--- Source text ---

‘The Long Haul’ gives in-depth look at war’s costs

Sgt. John Kriesel comforts his son, Broden, 5, outside a mall in Roseville, Minn. Kriesel lost both of his legs in a roadside bomb attack while patrolling near Fallujah, Iraq, in December 2006. Kriesel's story is one of many told in The

Six months in training, and 16 straight months at war in Iraq: No unit, according to a congressional commendation, had a longer continuous deployment on the ground there than the 1st Brigade Combat Team/34th Infantry Division of the Minnesota National Guard. Their loved ones back home endured the same long separation.

With soldiers from 36 states, the unit drove 2.4 million convoy miles and conducted 5,200 patrols. But the statistics don’t reflect the moment when a Guard doctor intervened to save the life of a wounded Iraqi boy. Or when soldiers at a memorial service for a fallen buddy closed with a somber Roll Call, repeating his name three times to no reply.

Nor do they account for the overlooked home front campaign, waged by those left behind: The father who wondered how to break it to his soldier-wife that their baby girl uttered her first words, the wives who joked that their weekly barbecues were “group therapy,” even the mother who stood in for her deployed son at his proxy wedding.

The story of this hard deployment – and of the relationships that held fast across thousands of miles – is the subject of “The Long Haul,” a serial narrative in seven parts by AP National Writer Sharon Cohen.

As we follow the families and the troops from departure to return home, we get to know a special cast of real-life characters, seeing them through tragedy and triumph, tears and laughter, deaths and births. We experience this war – battle zones and homefront – from ground level, the fear and the courage still raw.

Every day this week starting today, read a new story in the series at LJWorld.com:

PART I: Meet some of the citizen-soldiers of the 1st Brigade Combat Team. John Kriesel is a gung-ho believer in the war effort who tells his wife that if he dies, “Don’t go Cindy Sheehan on me.” Then there’s Sgt. Janelle Johnson, mother of two daughters, one just six months old, who she fears may forget her. There are couples who race to marry before the deployment. Final training, final heart-to-hearts – and they’re gone.

--- Exercise instructions ---
1 – List every person named in the article on "The Long Haul."
2 – Extend the article on "The Long Haul" beyond its last sentence, picking up with what comes next.
The material that comes after the article is not needed for anything asked here.

--- Stored data ---
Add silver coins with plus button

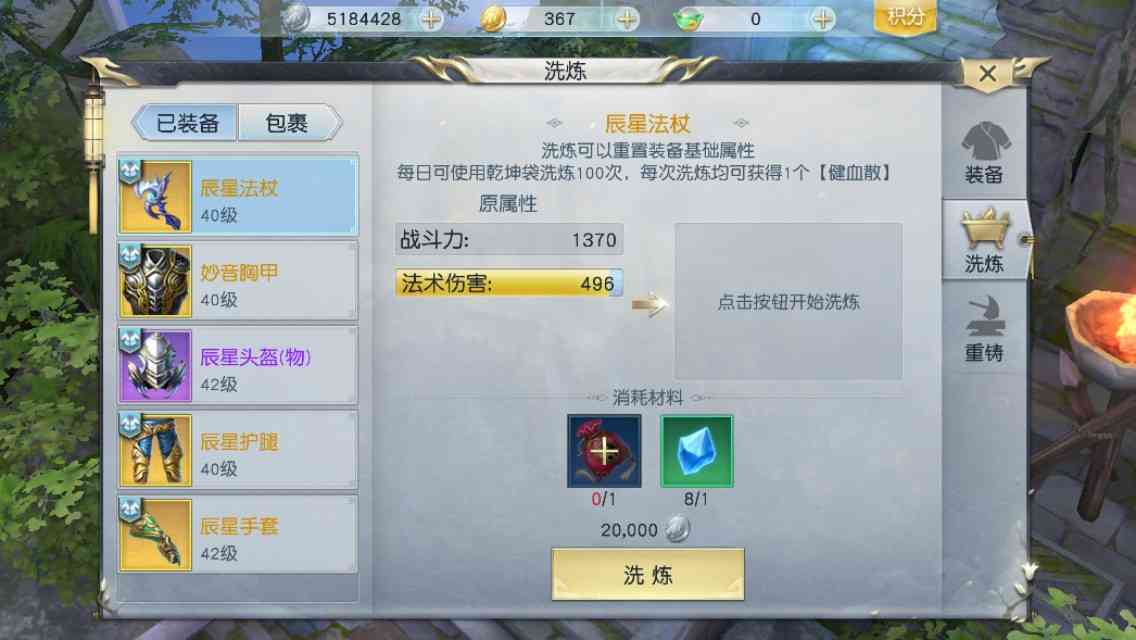[x=431, y=19]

--- Solved problems ---
1 –
- Sgt. John Kriesel
- Broden
- Sharon Cohen
- Cindy Sheehan
- Sgt. Janelle Johnson

2 –
PART II:“Where are you?” Katie Kriesel asks when her husband John’s voice comes over the phone. “I am where I need to be,” he answers cryptically. In fact, he’s settling in near Fallujah, synonymous with atrocities and death. Others in the 1st Brigade Combat Team scatter across Iraq, quickly facing dangers while staying in touch with those back home. Too soon, they face death in their own ranks.

PART III: A funeral that fills the high school gym in a small Minnesota town brings the war starkly home. Soldiers come back on two-week leaves, too: Janelle Johnson scheduled hers for her daughter’s first day at kindergarten. Many other milestones are missed: graduations, anniversaries. But not all: The 1st Brigade Combat Team’s commander, Col. David Elicerio, gets a birthday surprise from a sheik: a camelback hunt in the Iraqi desert.

PART IV: In that dreadful December, every day brings bloodshed. After a roadside bomb, John Kriesel is instantly aware he’s lost both legs. “Tell Katie I love her,” he implores, as comrades apply tourniquets and administer morphine. Back in Minnesota, Katie Kriesel, gently breaks the staggering news to their young sons. “Are Dad’s legs going to grow back?” her 5-year-old asks. And theirs was far from the only family getting bad news this month.

PART V: Christmas Day – and for two soldiers, a gift like no other: their very survival. Sgt. J.R. Salzman arrives at Walter Reed Army Medical Center, critically injured in a blast that took his lower right arm. Nearby, John Kriesel is settling in. New Year’s Day means one thing to those still in Iraq: Going home in the spring. Then word trickles out: A four-month extension! Bitter tears flow – even as, for some, the fighting reaches a crescendo.

PART VI: Through Staff Sgt. Chad Malmberg’s night-vision goggles, it looks like a video game come to life: Waves of insurgents who ambushed his outnumbered convoy are moving closer, even as others fall to U.S. fire. When it’s over, many lie dead – but all in Malmberg’s unit are safe. He’ll receive a medal for valor. Elsewhere, Dr. Joe Burns has his hands full after a sectarian explosion ravages a civilian crowd. One Iraqi boy is so badly wounded others say: Let him go, move on. But Burns won’t give up.

PART VII: Finally, homecoming. John Kriesel meets his comrades at the tarmac on prosthetic legs. Nursed by his wife, J.R. Salzman is learning to use a new arm and to cope with a brain injury. Janelle Johnson is back with her daughters, Dr. Burns is back to his ER, Chad Malmberg, hailed as a hero, finishes college and plans a police career. The commander, who carries dog tags of those the 1st Brigade Combat Team lost, takes up state-side duty, training others waiting to deploy.